*Task directions*. Below this task are records; return each one exactly and omit its images.
[[ Supplied material, beginning ]]
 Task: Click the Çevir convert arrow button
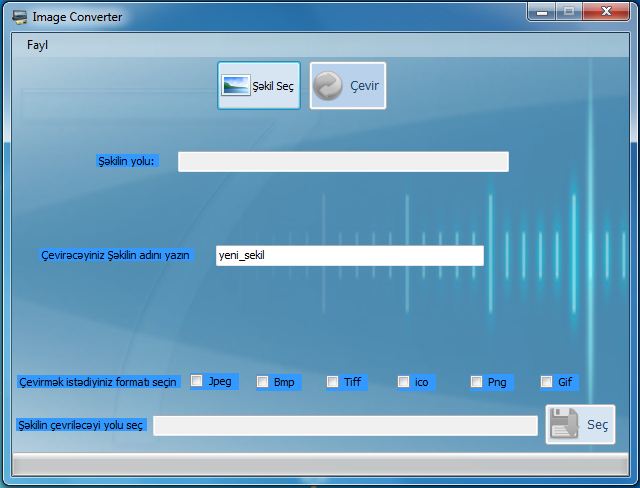click(x=347, y=86)
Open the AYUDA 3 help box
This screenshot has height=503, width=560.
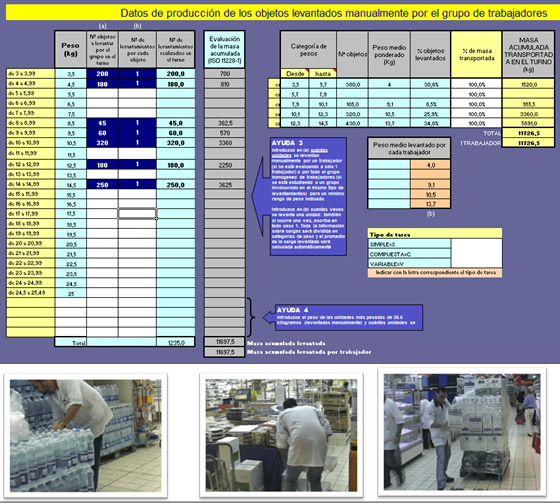click(308, 196)
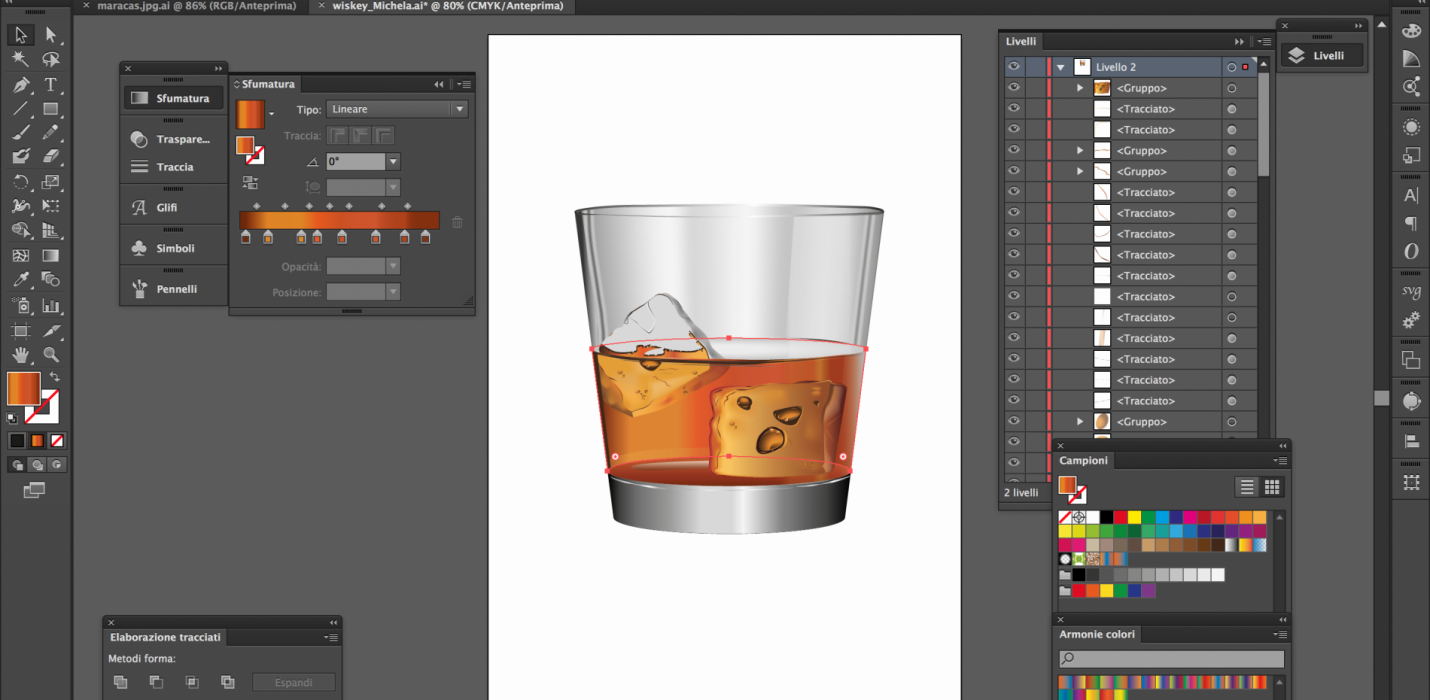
[[ Supplied material, end ]]
*Answer to this problem*.
 Task: Click the Çevir convert arrow button
click(x=347, y=86)
Open the AYUDA 3 help box
This screenshot has height=503, width=560.
click(308, 196)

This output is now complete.